The lines below starting at the line containing "Click the Freeform.app icon" and ending at the line containing "This screenshot has width=1389, height=868." are to be repeated exactly, with both ends kept and nothing else added.

--- START ---

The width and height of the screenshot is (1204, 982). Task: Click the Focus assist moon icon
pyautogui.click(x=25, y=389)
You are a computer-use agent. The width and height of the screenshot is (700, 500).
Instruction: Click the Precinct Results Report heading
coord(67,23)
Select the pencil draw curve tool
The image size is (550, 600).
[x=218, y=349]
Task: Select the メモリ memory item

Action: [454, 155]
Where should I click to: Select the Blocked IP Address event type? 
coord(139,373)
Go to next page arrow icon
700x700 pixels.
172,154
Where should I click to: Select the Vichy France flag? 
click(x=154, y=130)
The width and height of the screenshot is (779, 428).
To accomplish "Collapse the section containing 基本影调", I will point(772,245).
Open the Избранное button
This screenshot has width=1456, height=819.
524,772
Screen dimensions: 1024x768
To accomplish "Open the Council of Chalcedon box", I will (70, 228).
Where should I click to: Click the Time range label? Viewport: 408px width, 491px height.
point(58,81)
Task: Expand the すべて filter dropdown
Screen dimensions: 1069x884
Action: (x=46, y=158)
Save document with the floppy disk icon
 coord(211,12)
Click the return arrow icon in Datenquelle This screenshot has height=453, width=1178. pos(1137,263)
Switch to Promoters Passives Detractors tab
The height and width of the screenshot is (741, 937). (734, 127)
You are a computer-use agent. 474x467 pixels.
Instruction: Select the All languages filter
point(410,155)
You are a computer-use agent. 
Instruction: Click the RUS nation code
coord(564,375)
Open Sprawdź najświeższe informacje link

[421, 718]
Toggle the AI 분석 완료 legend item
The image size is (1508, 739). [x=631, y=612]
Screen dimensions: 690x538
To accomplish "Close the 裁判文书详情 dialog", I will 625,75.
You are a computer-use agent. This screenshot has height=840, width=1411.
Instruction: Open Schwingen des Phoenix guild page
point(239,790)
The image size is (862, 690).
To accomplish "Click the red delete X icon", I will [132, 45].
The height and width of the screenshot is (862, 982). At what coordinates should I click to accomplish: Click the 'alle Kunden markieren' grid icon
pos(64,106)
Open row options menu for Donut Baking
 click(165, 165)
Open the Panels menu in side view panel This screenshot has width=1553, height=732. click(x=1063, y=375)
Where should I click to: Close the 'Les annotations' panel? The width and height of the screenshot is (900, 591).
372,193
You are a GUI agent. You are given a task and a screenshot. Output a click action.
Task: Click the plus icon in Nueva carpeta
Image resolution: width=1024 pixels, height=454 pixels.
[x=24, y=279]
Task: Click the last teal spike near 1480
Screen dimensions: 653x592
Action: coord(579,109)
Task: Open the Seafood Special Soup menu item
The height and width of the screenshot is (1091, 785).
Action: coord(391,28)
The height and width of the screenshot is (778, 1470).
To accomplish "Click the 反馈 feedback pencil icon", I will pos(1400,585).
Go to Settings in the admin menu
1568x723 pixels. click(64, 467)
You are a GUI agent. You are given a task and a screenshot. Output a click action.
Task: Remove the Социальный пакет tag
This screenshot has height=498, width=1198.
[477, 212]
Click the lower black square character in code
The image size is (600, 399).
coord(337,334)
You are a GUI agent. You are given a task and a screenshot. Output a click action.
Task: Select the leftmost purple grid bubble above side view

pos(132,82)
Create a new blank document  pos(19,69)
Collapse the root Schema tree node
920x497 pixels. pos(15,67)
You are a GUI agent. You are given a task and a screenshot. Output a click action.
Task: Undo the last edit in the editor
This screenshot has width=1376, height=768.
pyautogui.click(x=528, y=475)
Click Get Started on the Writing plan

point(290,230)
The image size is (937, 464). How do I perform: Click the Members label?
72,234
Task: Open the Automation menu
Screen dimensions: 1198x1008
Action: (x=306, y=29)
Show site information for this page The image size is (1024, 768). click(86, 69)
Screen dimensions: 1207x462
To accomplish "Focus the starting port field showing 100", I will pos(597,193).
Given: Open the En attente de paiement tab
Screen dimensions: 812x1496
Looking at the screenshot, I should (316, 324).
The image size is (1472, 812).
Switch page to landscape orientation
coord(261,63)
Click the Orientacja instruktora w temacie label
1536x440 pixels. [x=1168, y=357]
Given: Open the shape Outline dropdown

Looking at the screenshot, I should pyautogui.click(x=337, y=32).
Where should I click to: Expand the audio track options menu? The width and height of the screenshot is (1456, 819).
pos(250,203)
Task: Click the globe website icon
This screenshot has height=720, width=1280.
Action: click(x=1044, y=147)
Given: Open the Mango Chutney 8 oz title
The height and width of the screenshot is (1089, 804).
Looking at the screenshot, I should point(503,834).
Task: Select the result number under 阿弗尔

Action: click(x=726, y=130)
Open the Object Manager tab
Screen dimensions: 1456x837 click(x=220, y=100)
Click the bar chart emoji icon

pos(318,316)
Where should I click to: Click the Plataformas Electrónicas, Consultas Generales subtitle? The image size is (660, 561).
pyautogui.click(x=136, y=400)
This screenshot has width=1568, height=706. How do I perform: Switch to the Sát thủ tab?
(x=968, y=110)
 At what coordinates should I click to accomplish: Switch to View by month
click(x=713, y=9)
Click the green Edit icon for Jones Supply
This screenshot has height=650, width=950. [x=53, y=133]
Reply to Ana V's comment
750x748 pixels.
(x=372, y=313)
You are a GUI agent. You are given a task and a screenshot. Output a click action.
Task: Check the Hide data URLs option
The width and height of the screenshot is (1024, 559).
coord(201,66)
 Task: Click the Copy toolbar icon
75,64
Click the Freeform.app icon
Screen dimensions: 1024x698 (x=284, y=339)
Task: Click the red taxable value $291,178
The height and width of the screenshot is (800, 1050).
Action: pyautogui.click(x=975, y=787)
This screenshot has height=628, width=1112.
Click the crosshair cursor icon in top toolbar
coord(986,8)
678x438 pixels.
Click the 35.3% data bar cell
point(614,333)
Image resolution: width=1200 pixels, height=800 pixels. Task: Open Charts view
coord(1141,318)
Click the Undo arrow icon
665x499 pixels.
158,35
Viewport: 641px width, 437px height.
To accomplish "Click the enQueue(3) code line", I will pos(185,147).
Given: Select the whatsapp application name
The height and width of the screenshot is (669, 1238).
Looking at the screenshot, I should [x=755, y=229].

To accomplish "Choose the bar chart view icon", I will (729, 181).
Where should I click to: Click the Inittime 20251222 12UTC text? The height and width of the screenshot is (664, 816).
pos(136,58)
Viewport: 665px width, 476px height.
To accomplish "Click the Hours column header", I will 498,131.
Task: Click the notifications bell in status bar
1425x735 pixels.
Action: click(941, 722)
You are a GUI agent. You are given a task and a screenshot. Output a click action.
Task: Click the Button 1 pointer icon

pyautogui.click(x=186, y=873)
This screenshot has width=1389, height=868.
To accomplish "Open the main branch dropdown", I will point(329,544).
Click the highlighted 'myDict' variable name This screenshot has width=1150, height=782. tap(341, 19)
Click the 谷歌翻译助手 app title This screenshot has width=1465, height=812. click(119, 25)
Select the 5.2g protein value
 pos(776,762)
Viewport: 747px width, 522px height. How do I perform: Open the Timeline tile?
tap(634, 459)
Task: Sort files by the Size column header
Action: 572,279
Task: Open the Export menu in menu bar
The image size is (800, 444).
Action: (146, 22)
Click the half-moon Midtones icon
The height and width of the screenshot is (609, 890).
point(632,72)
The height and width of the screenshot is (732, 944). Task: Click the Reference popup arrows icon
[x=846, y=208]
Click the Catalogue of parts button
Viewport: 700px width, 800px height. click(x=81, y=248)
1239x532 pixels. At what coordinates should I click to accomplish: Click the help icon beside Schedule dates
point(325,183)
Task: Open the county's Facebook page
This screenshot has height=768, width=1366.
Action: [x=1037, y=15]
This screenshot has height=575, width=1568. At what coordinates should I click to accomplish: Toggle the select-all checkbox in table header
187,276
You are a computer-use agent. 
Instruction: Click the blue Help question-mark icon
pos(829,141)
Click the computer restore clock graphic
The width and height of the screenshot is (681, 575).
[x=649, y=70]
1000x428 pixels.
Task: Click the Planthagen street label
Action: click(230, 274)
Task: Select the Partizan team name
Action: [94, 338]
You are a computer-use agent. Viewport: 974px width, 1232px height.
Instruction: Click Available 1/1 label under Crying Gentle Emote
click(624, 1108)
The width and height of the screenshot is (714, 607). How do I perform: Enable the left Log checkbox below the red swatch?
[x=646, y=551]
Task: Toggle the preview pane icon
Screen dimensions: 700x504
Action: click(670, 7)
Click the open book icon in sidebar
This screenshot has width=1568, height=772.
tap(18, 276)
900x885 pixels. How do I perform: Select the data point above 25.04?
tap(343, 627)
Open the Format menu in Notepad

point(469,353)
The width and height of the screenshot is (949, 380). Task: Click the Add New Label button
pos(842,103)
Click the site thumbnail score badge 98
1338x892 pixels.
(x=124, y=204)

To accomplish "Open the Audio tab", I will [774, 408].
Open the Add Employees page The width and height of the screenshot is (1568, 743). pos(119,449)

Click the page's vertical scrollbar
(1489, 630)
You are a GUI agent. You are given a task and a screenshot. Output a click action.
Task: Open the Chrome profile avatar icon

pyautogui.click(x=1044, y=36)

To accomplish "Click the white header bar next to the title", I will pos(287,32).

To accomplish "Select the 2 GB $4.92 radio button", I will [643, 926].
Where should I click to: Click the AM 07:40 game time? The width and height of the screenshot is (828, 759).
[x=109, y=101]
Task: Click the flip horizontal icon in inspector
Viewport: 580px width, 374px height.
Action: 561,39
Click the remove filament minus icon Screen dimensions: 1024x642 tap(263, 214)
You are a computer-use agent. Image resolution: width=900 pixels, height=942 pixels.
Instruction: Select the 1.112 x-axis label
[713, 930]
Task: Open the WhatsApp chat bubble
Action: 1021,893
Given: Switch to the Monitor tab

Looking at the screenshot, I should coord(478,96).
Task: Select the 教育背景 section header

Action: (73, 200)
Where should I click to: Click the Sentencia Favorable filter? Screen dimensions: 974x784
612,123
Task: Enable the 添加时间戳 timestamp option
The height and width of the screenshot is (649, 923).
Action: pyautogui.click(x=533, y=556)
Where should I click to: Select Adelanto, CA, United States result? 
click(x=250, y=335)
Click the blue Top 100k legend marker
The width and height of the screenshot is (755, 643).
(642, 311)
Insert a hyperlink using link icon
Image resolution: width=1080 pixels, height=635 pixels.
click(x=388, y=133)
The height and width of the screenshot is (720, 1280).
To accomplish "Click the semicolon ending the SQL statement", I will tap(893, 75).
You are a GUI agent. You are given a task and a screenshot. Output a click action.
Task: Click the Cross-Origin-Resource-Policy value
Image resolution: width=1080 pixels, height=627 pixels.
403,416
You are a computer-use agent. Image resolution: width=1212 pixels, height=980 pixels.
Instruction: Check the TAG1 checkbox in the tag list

--- END ---

- [Exercise result]
Click the Freeform.app icon
Screen dimensions: 1024x698 (x=284, y=339)
Task: Click the red taxable value $291,178
The height and width of the screenshot is (800, 1050).
Action: pyautogui.click(x=975, y=787)
This screenshot has height=628, width=1112.
Click the crosshair cursor icon in top toolbar
coord(986,8)
678x438 pixels.
Click the 35.3% data bar cell
point(614,333)
Image resolution: width=1200 pixels, height=800 pixels. Task: Open Charts view
coord(1141,318)
Click the Undo arrow icon
665x499 pixels.
158,35
Viewport: 641px width, 437px height.
To accomplish "Click the enQueue(3) code line", I will pos(185,147).
Given: Select the whatsapp application name
The height and width of the screenshot is (669, 1238).
Looking at the screenshot, I should [x=755, y=229].

To accomplish "Choose the bar chart view icon", I will (729, 181).
Where should I click to: Click the Inittime 20251222 12UTC text? The height and width of the screenshot is (664, 816).
pos(136,58)
Viewport: 665px width, 476px height.
To accomplish "Click the Hours column header", I will 498,131.
Task: Click the notifications bell in status bar
1425x735 pixels.
Action: click(941, 722)
You are a GUI agent. You are given a task and a screenshot. Output a click action.
Task: Click the Button 1 pointer icon

pyautogui.click(x=186, y=873)
This screenshot has width=1389, height=868.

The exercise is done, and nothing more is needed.